Cristiano Ronaldo, Pogba e os riscos do marketing baseado em celebridades
Volta e meia, alguma coisa dava errado na estratégia de marketing – mas nunca algo como se viu nesta semana com as entrevistas promovidas pela UEFA
Da Redação
Publicado em 17 de junho de 2021 às 12h28.
Por Aluizio Falcão Filho
Desde que a publicidade começou a mostrar resultados concretos e catapultar vendas pelo mundo inteiro, uma fórmula vencedora passou a ser utilizada para promover produtos – o uso de celebridades em campanhas publicitárias. Com o crescimento da indústria cinematográfica, surgiram os primeiros casos de rostos que eram reconhecidos mundialmente e, assim, anúncios e comerciais de TV que poderiam ser utilizados em todo o planeta, com resultados significativos.

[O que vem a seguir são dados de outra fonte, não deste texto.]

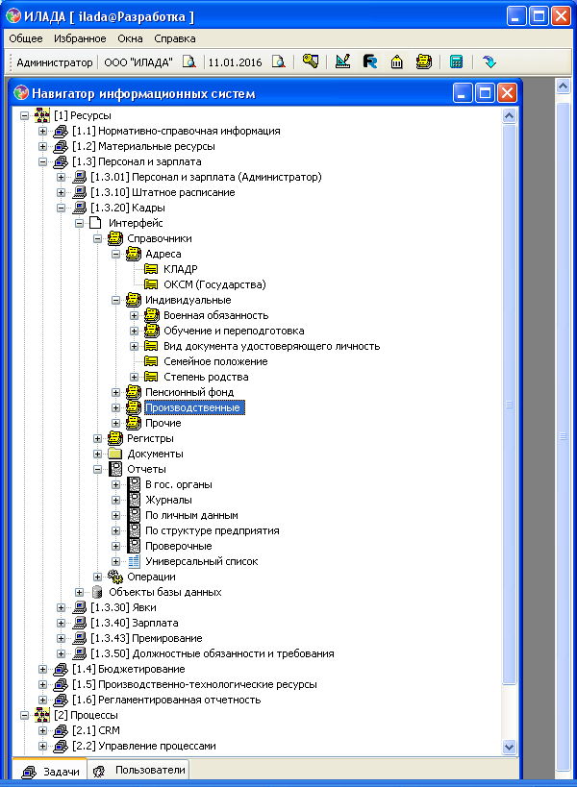Image resolution: width=577 pixels, height=787 pixels.
Task: Click the yellow scroll documents toolbar icon
Action: point(424,61)
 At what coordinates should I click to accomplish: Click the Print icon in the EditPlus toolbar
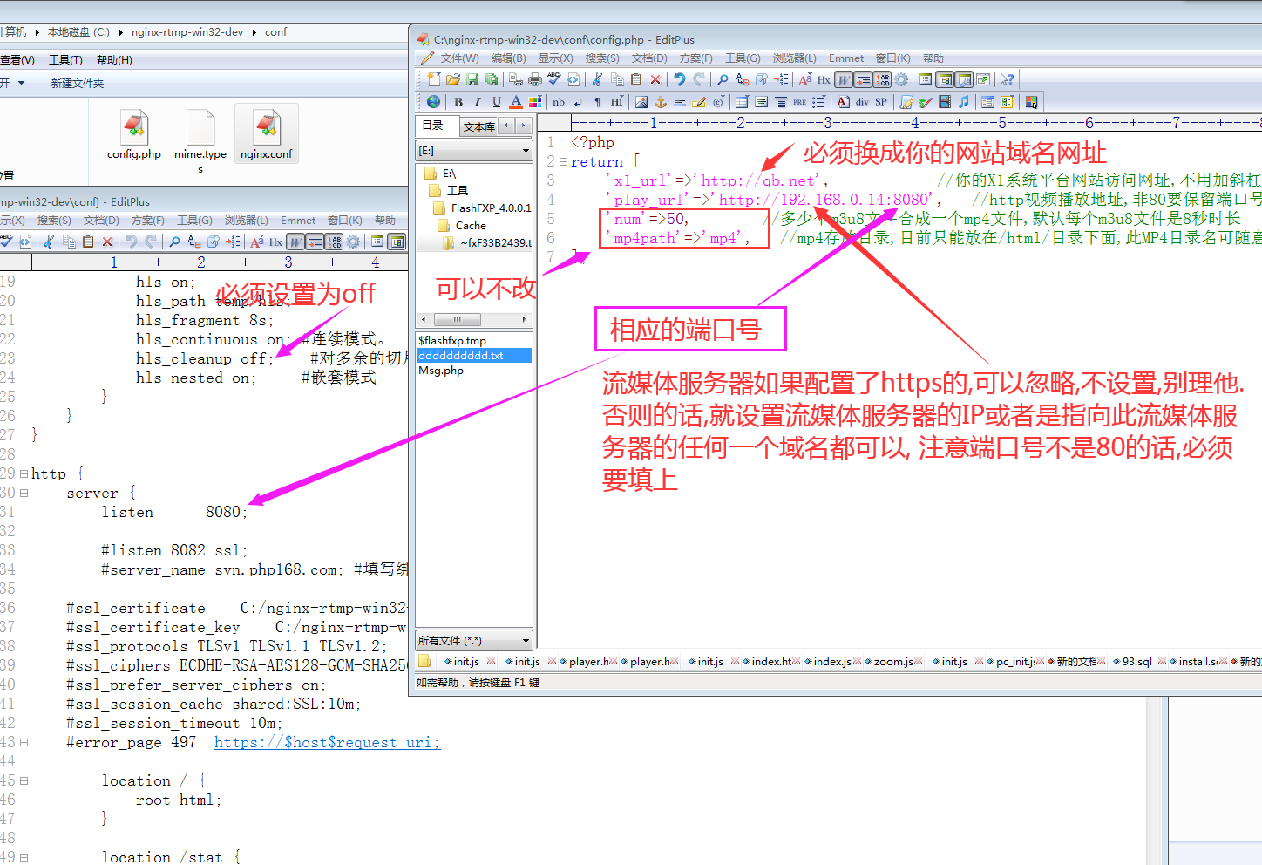tap(535, 79)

Passou o tempo e dois mercados se destacaram fortemente além do cinema, ganhando notoriedade mundial: a música e os esportes. Os astros musicais começaram a ganhar mais importância nos anos 1980. Um exemplo disso foi a utilização de Michael Jackson como garoto-propaganda da Pepsi na primeira metade dos anos 1980. Naquela época, a empresa percebeu que teria de investir em crianças e nos adolescentes para conquistar fatias importantes de mercado perante o arquirrival, a Coca-Cola.
Ao surfar na crescente popularidade de Jackson (e ajudada por uma estratégia equivocada do oponente em lançar uma Coca com sabor de Pepsi, a New Coke), a companhia então comandada por Roger Enrico conseguiu o que parecia impossível: liderou o mercado americano de refrigerantes. Por alguns meses, é verdade, mas conseguiu desbancar o inimigo do lugar mais alto do pódio.

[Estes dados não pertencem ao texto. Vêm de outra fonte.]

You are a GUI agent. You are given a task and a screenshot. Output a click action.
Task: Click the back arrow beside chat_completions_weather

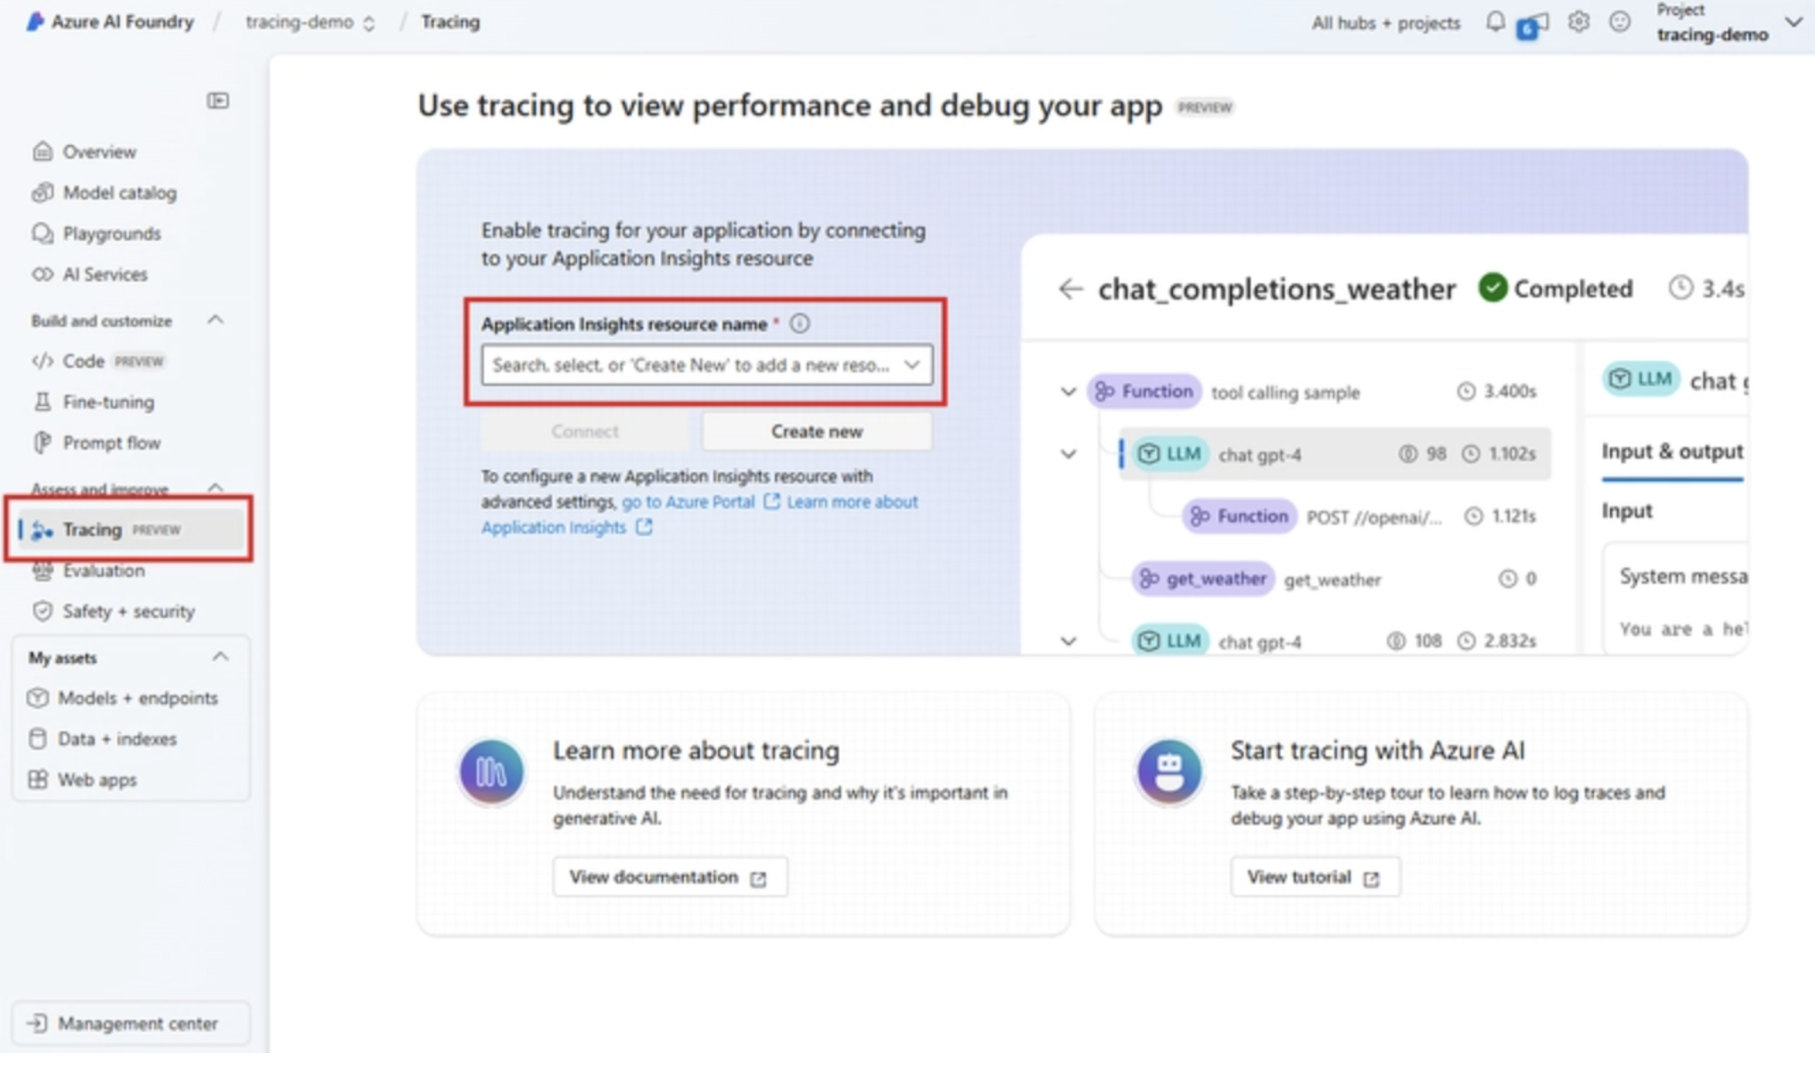[x=1071, y=289]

Jackson, no entanto, sofreu um acidente ao gravar um comercial. Seu cabelo pegou fogo por conta dos fogos de artifício soltados próximos a ele no palco. Esse incidente acabou respingando na reputação do refrigerante. Anos mais tarde, a Pepsi contrataria Madonna para uma campanha de peso. Mas ela gravou um vídeo polêmico para a música “Like a Prayer” e criou outra discórdia para a marca.
A partir dos anos 1990, os grandes anunciantes foram investindo quantias cada vez mais superlativas no esporte. E, desta vez, com uma vantagem. Em vez de simplesmente contratar um atleta para emprestar sua imagem, os anunciantes começaram a patrocinar equipes e torneios. Com isso, conseguiam uma espécie de endosso indireto para seus produtos, com a vantagem de estar em um contexto maior de comunicação, inserido no calendário de competições internacionais.
Volta e meia, alguma coisa dava errado nesta estratégia – mas nunca algo como se viu nesta semana com as entrevistas coletivas promovidas pela UEFA durante a Eurocopa. Primeiro, Cristiano Ronaldo retirou duas garrafas de Coca-Cola do alcance das câmeras. Depois, levantou outro vasilhame, este com H2O, e disse: “Água”. Ontem, foi a vez de Pogba, em outra coletiva da UEFA, ter uma atitude semelhante: retirou uma garrafinha de Heineken zero álcool de sua frente, a escondendo embaixo da mesa.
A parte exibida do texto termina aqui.